Task brief: How many lines in the material below include the string "label"? Answer with the number only.

Available data:
* * * * * * * * *

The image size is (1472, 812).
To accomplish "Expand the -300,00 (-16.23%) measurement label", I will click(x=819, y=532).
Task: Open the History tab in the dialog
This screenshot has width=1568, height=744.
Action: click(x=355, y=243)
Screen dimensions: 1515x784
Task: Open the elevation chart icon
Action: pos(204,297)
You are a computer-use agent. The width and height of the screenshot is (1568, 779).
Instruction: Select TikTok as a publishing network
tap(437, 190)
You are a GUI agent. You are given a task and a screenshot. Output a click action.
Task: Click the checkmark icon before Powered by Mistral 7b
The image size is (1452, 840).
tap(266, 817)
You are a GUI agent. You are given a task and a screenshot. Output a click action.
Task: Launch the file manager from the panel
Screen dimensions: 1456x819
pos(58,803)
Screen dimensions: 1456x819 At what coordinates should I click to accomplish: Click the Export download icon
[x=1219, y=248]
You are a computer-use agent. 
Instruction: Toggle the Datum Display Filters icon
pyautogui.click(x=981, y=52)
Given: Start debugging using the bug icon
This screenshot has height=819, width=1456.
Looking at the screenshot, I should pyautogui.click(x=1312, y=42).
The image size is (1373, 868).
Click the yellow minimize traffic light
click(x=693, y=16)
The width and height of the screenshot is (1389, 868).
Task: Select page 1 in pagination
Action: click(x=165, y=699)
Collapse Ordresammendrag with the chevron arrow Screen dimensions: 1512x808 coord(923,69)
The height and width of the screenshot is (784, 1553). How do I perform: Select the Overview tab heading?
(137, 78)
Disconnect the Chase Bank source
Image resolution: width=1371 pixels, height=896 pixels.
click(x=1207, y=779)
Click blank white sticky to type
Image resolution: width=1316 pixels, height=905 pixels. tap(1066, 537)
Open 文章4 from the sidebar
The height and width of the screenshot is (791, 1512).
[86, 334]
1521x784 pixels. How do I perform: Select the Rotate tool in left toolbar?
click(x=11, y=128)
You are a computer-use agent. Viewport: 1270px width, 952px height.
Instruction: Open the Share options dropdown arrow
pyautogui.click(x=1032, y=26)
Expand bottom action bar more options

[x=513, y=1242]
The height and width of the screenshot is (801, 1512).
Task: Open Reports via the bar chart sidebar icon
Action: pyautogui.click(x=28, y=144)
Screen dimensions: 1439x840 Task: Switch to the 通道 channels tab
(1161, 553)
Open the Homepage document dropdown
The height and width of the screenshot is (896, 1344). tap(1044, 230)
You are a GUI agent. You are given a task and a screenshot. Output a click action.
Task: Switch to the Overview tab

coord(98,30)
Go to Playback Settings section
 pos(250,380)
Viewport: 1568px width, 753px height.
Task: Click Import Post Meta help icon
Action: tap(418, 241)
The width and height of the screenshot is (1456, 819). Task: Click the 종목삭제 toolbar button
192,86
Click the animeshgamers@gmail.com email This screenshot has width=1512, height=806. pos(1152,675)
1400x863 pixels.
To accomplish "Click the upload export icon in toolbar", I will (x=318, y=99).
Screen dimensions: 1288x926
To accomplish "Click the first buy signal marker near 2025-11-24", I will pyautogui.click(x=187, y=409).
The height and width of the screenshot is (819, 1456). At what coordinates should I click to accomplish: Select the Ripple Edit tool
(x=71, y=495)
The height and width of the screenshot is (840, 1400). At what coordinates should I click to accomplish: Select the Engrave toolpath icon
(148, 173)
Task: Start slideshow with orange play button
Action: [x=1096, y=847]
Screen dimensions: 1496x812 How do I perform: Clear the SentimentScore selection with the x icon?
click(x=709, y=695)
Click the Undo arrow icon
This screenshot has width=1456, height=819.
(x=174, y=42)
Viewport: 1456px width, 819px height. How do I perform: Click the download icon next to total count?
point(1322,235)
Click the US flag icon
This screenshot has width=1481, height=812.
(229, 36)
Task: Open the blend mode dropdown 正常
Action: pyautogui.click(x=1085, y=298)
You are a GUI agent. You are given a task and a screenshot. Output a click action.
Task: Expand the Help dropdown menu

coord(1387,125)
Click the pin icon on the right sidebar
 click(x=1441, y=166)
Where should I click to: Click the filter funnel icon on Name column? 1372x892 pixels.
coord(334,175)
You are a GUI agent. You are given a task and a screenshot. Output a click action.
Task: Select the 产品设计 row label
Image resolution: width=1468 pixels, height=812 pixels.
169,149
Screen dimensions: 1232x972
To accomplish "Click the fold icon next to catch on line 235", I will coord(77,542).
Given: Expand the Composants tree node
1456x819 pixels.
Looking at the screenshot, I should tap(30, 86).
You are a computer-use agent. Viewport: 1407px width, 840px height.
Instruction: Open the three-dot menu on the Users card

* * * * * * * * *

Answer section: 2